7 aprile 2020
Aggiornato 23:30
Tunnel corso Grosseto

Corso Grosseto, il tunnel della discordia: «Progetto con grandi criticità». Preoccupa la viabilità

I commercianti, sin ora poco coinvolti, chiedono di essere ascoltati. Le maggiori preoccupazioni riguardano la viabilità in superficie e quella alternativa. Non mancano le perplessità in merito alla durata del cantiere e sull’impatto ambientale e acustico di quest’ultimo

TORINO«Il progetto ha tanti problemi, ma stiamo parlando con la Regione per portarlo avanti insieme. L’ostacolo da superare? Scr (La società appaltante che segue il progetto dal 2012)». Parola dell’assessora ai Trasporti, Maria Lapietra. Continua a far discutere il tunnel di corso Grosseto, una delle opere più dibattute, rivoluzionarie e allo stesso impattanti del futuro prossimo di Torino. Un progetto che, una volta completato, cambierà per sempre la viabilità di gran parte della città e per cui le polemiche sono più che mai vive. La gara per la realizzazione dell’opera è ormai stata assegnata, la copertura finanziaria c’è, ma le preoccupazioni non mancano: dalla viabilità in superficie alla durata e all’impatto ambientale del cantiere, passando per il problema commercianti, le inquietudini non mancano di certo.

Tunnel di corso Grosseto, le criticità emerse
Un esempio? I dati in mano all’assessora sul traffico in superficie sono ben diversi da quelli presentati dalla società che ha vinto la gara per i lavori di costruzione. Ovviamente inoltre, durante il cantiere la ferrovia sarà interrotta per anni con la conseguente necessità di smaltire il traffico dei pendolari rimasti «a piedi». L’altro aspetto riguarda l’inquinamento ambientale durante e dopo il cantiere: «I rallentamenti al traffico producono un incremento degli inquinanti. La marcia a bassa velocità, in tal senso, è un problema. Anche l’inquinamento acustico del cantiere ci allarma, ci vorrebbe una centralina Arpa in zona cantiere per misurare il carico ambientale e l’impatto acustico» spiega Federico Mensio, consigliere del Movimento 5 Stelle. Anche i commercianti, quelli che maggiormente risentiranno (in positivo o negativo) delle trasformazioni urbanistiche vorrebbero dire la loro, ma fino ad ora non sono ancora stati ascoltati. «Riteniamo indispensabile il coinvolgimento del tessuto commerciale di corso Grosseto e dintorni fin dalla fase di progettazione strategica della nuova disposizione urbanistica di tutta la zona. Non vorremmo scoprire che, nel frattempo, le condizioni sono cambiate con grave danno per le attività commerciali» ha commentato Silvio Magliano, capogruppo dei Moderati.

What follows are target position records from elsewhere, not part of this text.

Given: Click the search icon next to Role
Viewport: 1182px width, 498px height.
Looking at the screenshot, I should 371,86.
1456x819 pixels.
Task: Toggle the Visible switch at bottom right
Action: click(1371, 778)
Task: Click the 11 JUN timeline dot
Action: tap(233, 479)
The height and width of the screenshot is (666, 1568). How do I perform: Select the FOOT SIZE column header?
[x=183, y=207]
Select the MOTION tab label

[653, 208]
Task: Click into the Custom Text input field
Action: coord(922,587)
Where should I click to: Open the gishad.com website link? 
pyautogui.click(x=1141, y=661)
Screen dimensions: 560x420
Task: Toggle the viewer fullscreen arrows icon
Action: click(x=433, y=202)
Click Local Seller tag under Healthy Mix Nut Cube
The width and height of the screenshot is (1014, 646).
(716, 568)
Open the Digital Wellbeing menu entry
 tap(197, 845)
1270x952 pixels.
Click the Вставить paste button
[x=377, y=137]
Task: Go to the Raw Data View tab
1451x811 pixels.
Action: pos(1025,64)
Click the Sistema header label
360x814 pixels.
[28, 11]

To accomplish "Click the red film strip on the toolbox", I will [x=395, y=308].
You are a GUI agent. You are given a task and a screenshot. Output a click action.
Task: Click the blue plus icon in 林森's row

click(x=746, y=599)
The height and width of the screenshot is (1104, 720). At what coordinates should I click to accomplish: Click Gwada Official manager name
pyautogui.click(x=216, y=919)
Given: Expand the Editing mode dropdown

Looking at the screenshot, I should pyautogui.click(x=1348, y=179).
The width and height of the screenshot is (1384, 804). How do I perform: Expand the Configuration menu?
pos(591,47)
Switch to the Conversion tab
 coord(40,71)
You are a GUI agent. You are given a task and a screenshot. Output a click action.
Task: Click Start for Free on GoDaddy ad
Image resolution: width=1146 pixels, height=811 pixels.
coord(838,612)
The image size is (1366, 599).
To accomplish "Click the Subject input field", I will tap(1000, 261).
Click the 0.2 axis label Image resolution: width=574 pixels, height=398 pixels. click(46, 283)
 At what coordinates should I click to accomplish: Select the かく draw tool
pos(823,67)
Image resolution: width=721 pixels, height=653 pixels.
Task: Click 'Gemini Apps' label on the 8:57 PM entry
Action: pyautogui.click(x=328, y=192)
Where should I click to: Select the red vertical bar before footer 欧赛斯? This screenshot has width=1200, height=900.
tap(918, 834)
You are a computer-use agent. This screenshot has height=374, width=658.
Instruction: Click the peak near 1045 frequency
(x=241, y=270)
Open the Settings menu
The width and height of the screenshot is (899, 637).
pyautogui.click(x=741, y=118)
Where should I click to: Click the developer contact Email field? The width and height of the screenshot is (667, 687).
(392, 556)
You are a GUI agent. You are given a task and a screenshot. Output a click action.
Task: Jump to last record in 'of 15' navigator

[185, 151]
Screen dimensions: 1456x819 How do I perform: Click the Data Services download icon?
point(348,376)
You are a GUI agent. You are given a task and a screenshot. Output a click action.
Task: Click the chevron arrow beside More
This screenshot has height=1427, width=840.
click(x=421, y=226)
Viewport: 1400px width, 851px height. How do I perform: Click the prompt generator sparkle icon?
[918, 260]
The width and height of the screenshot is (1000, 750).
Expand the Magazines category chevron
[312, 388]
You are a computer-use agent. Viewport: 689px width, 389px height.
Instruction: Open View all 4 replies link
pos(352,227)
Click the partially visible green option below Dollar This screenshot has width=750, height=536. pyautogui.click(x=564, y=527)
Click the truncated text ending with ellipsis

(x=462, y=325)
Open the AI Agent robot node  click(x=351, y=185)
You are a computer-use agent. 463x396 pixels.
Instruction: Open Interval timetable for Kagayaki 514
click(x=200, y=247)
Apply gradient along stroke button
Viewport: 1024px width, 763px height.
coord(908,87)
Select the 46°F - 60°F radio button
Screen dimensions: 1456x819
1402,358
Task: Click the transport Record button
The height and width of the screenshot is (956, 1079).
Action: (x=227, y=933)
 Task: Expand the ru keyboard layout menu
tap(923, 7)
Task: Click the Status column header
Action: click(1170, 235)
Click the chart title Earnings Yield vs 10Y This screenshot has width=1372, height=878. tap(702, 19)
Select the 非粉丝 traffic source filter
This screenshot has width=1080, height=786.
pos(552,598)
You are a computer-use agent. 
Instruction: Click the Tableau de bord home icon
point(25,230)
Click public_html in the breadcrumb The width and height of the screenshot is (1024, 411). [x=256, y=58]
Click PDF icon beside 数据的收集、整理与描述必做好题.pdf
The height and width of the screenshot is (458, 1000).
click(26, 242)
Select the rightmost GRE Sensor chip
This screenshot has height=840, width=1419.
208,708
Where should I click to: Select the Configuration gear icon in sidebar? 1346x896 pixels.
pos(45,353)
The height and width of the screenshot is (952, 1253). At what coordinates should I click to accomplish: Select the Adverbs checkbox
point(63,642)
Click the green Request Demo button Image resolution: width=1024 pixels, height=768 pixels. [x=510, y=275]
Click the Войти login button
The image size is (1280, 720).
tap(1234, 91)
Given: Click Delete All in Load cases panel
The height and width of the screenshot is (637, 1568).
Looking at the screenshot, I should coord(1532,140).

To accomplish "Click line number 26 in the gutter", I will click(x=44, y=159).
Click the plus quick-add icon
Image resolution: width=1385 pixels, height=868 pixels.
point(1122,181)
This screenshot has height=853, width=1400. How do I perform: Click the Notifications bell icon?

Il cavalcavia, in attesa di demolizione, cade a pezzi
Il punto è che al di là delle valutazioni e interpretazioni differenti, l'attuale cavalcavia di corso Grosseto perde pericolosamente calcinacci. La pioggia di calcinacci caduta negli scorsi giorni, ha costretto i vigili del fuoco a intervenire. La struttura, sempre più vecchia, verrà abbattuta per far spazio al tunnel ma non è escluso che se i cedimenti (fin ora non strutturali) dovessero continuare possa essere chiusa in via precauzionale. Ecco perché, i lavori per l’avvio del tunnel e il conseguente abbattimento delle strutture esistenti sono ormai non procrastinabili. Se non altro, come sottolineato da Lapietra, tra Regione e Comune sembra esserci la massima intesa per realizzare al meglio un progetto chiave per la città e per i comuni limitrofi: «Abbiamo iniziato in un clima di conflittualità con Regione. Per fortuna davanti ai tecnici del ministero ci siamo trovati in accordo, questo è un successo importante. Oggi abbiamo un problema con Scr». L’assessora si riferisce alle difficoltà da parte della società nel portare avanti il progetto di variante. La mozione presentata da alcuni consiglieri del Movimento 5 Stelle chiede particolare attenzione sui problemi in tavolo di cantiere, visto che il progetto esecutivo non è ancora arrivato.